Arkane’s ‘Prey’ Gets a Dark Sci-Fi Reset
Shown this past Thursday during the opening ceremonies of the 21st annual QuakeCon, Arkane Austin’s rebooted version of the alien-themed, 2006 game Prey looks to be a moody, freeform experience. You star as the primary subject of transhumanist experiments taking place on board a massive futuristic space station. Whether you are a man or a woman is up to you, but either way, your fate will be the same. Things, predictably, start going wrong almost immediately.
Not long before you take the reins as Morgan, the player character of Prey, the Talos 1 space station was taken over by aliens. You’ve seen them in the latest gameplay trailer – wispy clouds of inky black. In the demo, the first hostile encounter is with a mimic, a small shadow that can transform itself into objects in the environment. In other words, even that trash can in the corner might have a bone to pick with you. Stay cautious.

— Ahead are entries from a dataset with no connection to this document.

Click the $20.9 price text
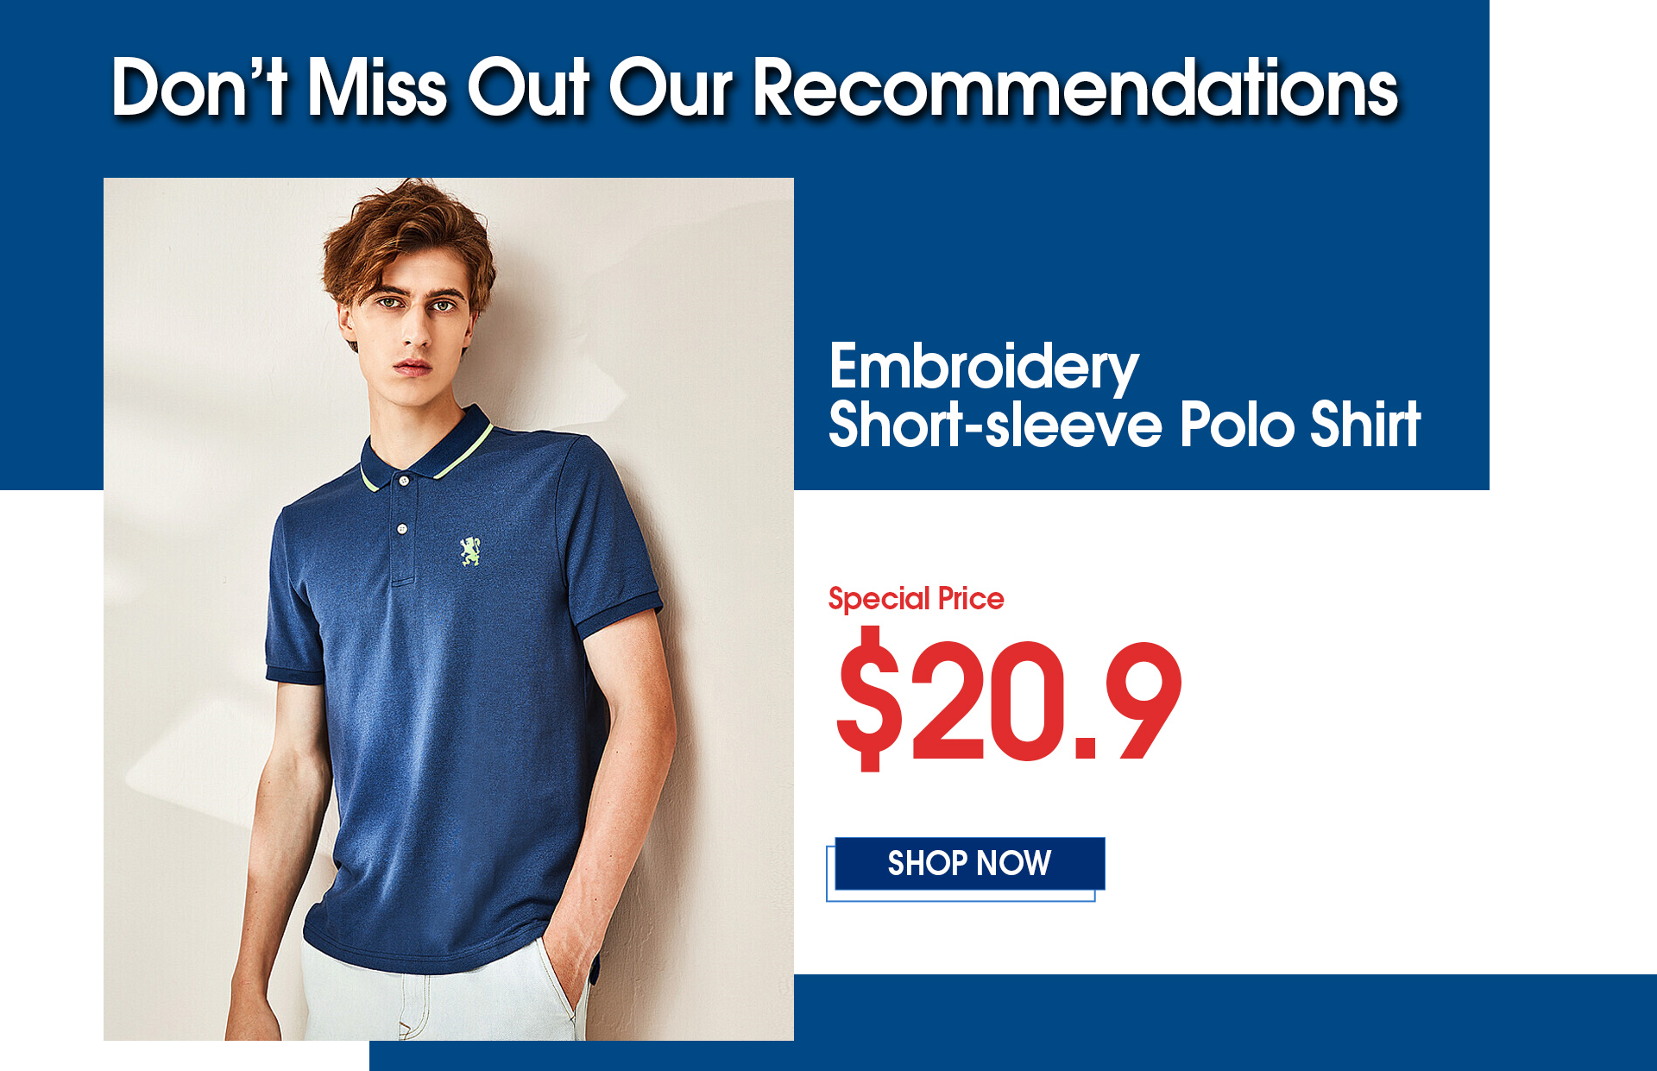The height and width of the screenshot is (1071, 1657). click(1009, 697)
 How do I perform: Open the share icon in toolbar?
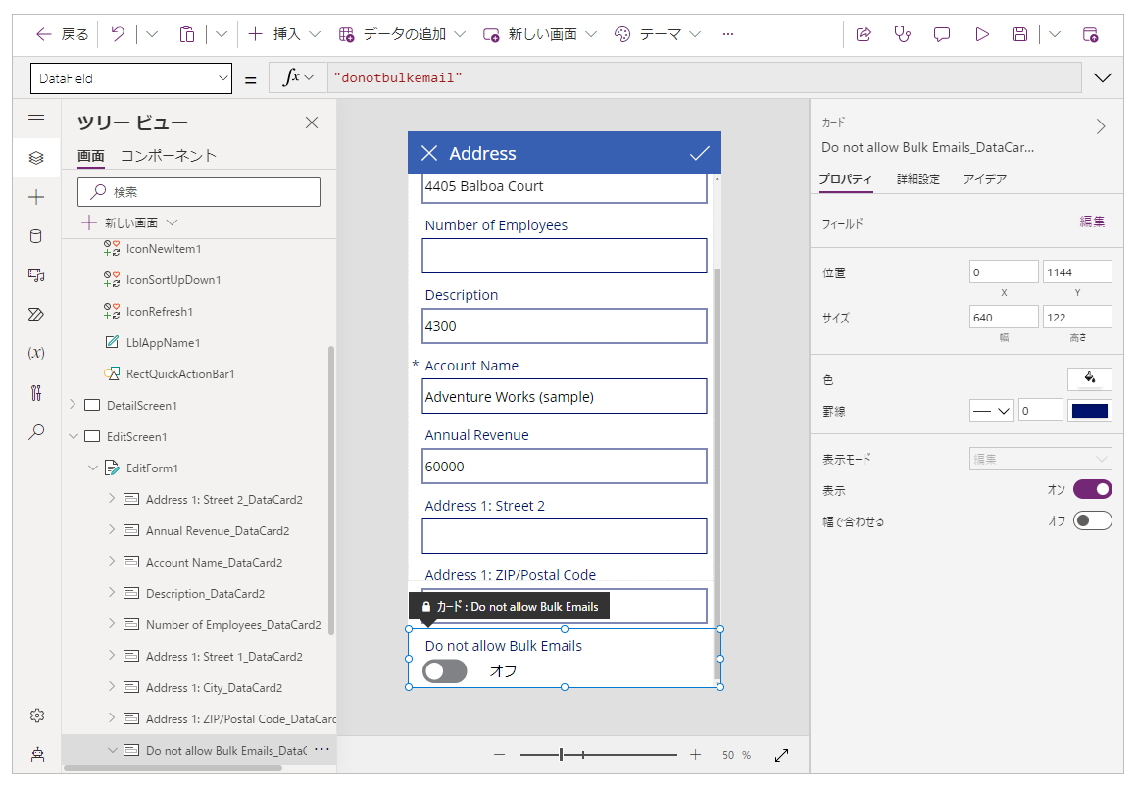tap(864, 34)
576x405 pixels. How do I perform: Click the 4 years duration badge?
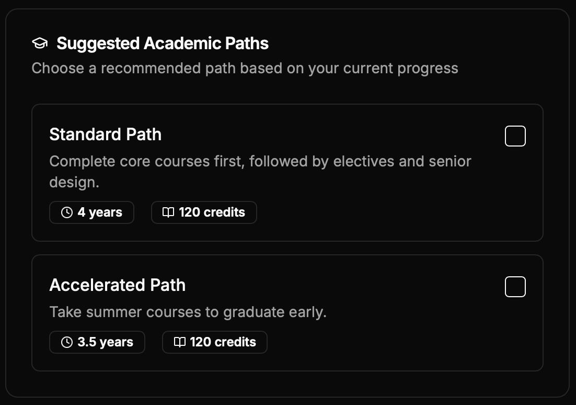tap(91, 212)
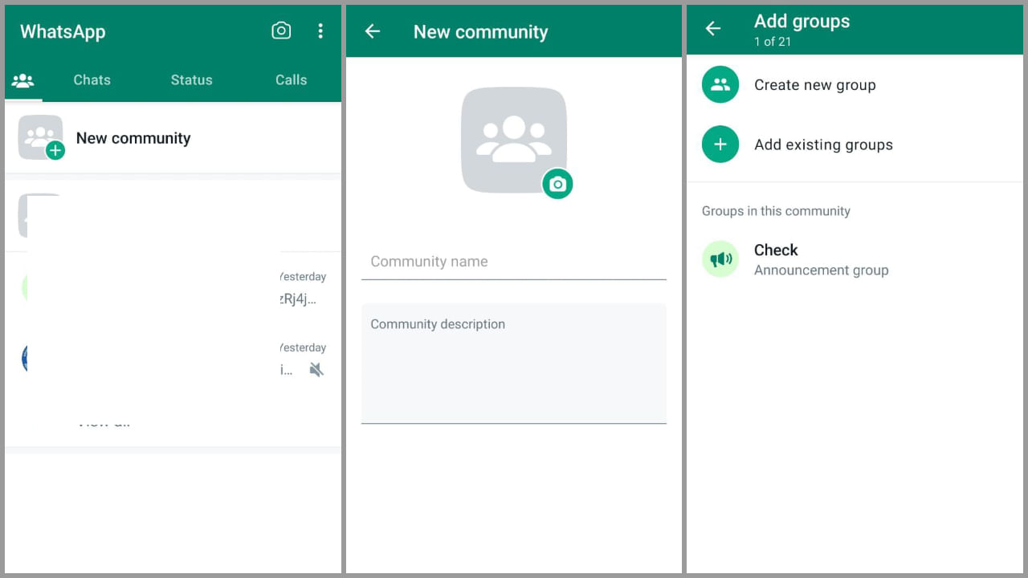This screenshot has width=1028, height=578.
Task: Open the Check announcement group megaphone icon
Action: point(720,259)
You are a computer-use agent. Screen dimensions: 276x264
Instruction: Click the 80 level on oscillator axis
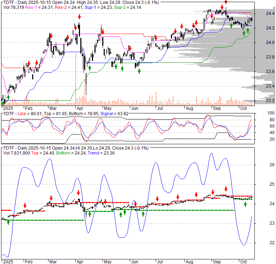pos(262,119)
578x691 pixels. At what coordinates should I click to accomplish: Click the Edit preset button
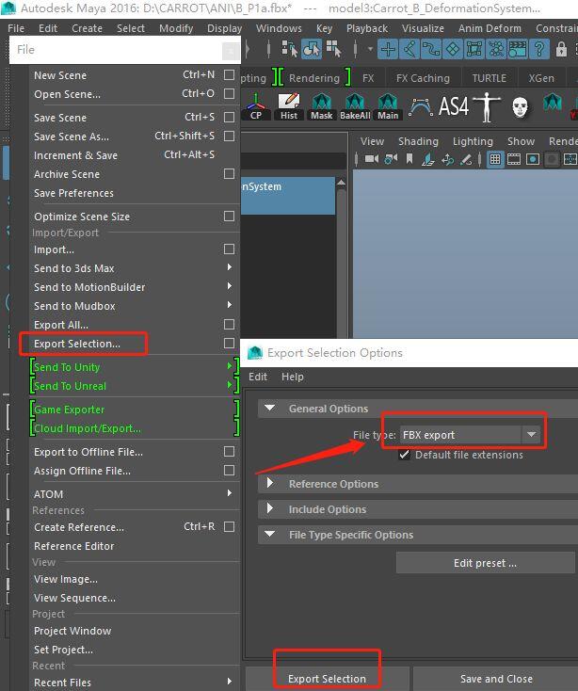click(x=485, y=563)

“What you’re trying to do initially is peel back the layers of mystery,” said Ricardo Bare, lead designer at Arkane Austin. “Who am I, and why am I here?” And, of course, where did all these aliens come from? From there the experience will spiral into something open-ended and complex, a first-person narrative experience blending stealth, combat, quiet exploration, and even a bit of psychological horror.
The prevailing wisdom has been that Arkane has been working on Prey since at least 2013, and that the project began as a reboot of the troubled sequel to the cancelled 2006 first-person shooter developed by Human Head Studios. According to Raf Colantonio, Arkane’s co-creative director, however, those rumors don’t hold much water.

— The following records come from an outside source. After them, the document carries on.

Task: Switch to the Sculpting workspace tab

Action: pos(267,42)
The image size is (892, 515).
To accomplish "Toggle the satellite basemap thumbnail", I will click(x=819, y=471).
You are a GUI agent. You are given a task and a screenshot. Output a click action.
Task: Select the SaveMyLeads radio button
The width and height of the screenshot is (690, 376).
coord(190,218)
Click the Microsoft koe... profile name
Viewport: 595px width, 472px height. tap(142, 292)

“We were never working on a game related to the original Prey,” he said. So why go with the name? “As far as the high concept goes, it made sense,” Raf said. “We do a specific kind of game – player-based games where simulation is important, and in this case, we wanted to do one in space. It made sense for us to call it Prey,” adding: “It’s a cool name.”
Games that prize player choice and complicated, overlapping sets of game systems to mess with are often called “immersive sims”: past examples include Dishonored, Thief, Deus Ex – and the genre traces its origins all the way back to the original System Shock in 1994.

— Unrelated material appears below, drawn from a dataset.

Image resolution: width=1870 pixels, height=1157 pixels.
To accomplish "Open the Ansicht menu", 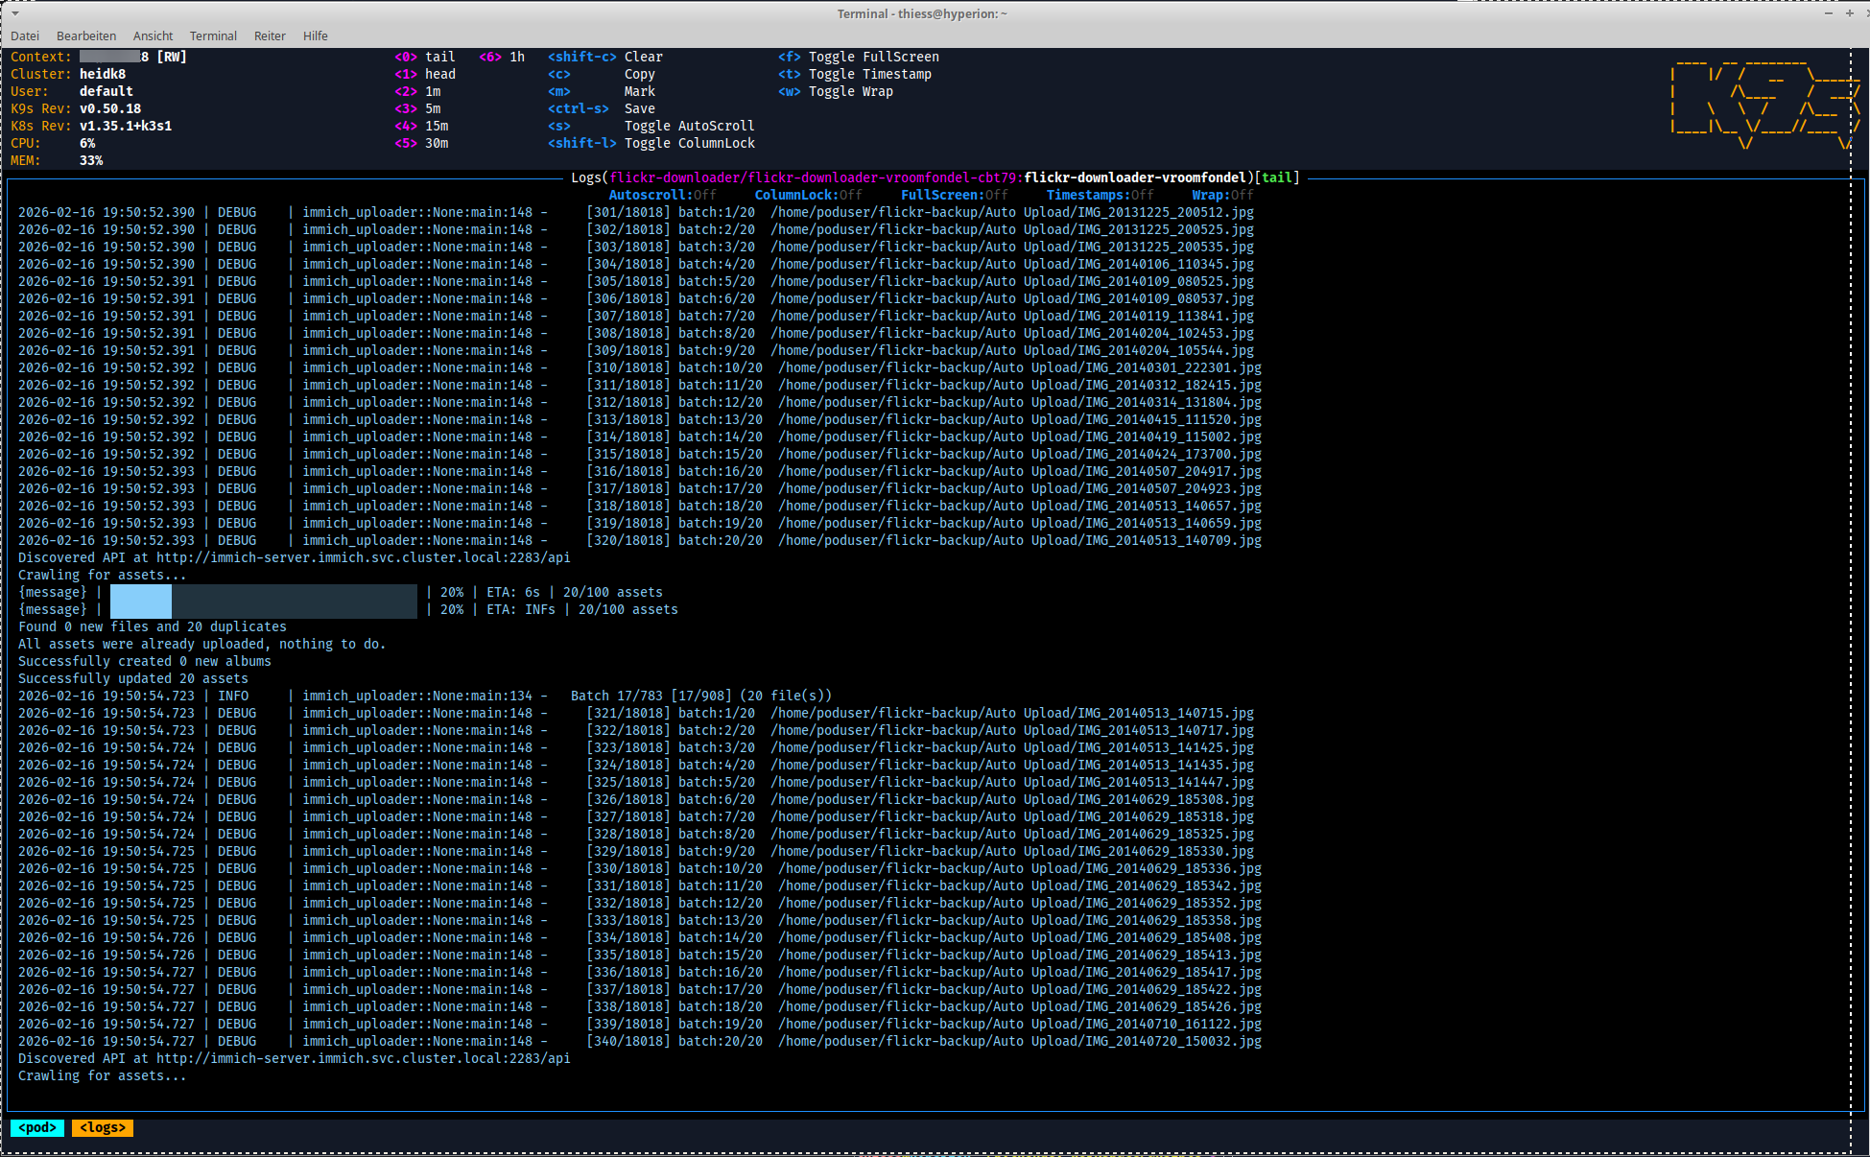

The Talos 1 is a vast complex, an enigmatic place that’s haunted by an alien menace with its own set of systemically implemented behaviors and agenda. To combat them, you’re given transhuman abilities, some of which imitate the aliens themselves. At times, the player uses the same abilities as the mimics, turning into coffee cups and pieces of junk, using the disguise to avoid violence or move through tiny, otherwise inaccessible pathways.
Immersive sims, Colantonio and Bare told me, are rare creatures in the industry, difficult and complex to make and somewhat inaccessible for the casual player. For Arkane, though, these games hold intrinsic value. They’re hoping Prey, with its space station in the middle of disaster and the eerie alien menace – Bare described them as “almost paranormal seeming” – will showcase the beautiful alchemy of the immersive sim’s complexity.
Oh, and those mimics? Don’t get comfortable just because you’ve been through an area before and think you know where they are. “That’s not scripted,” said Bare. “That’s an AI behavior. They scan the environment and go, oh, there’s 10 different things I can turn into here, and they pick one. It can even happen that you mimic something to hide, and then a mimic can come up and mimic you.”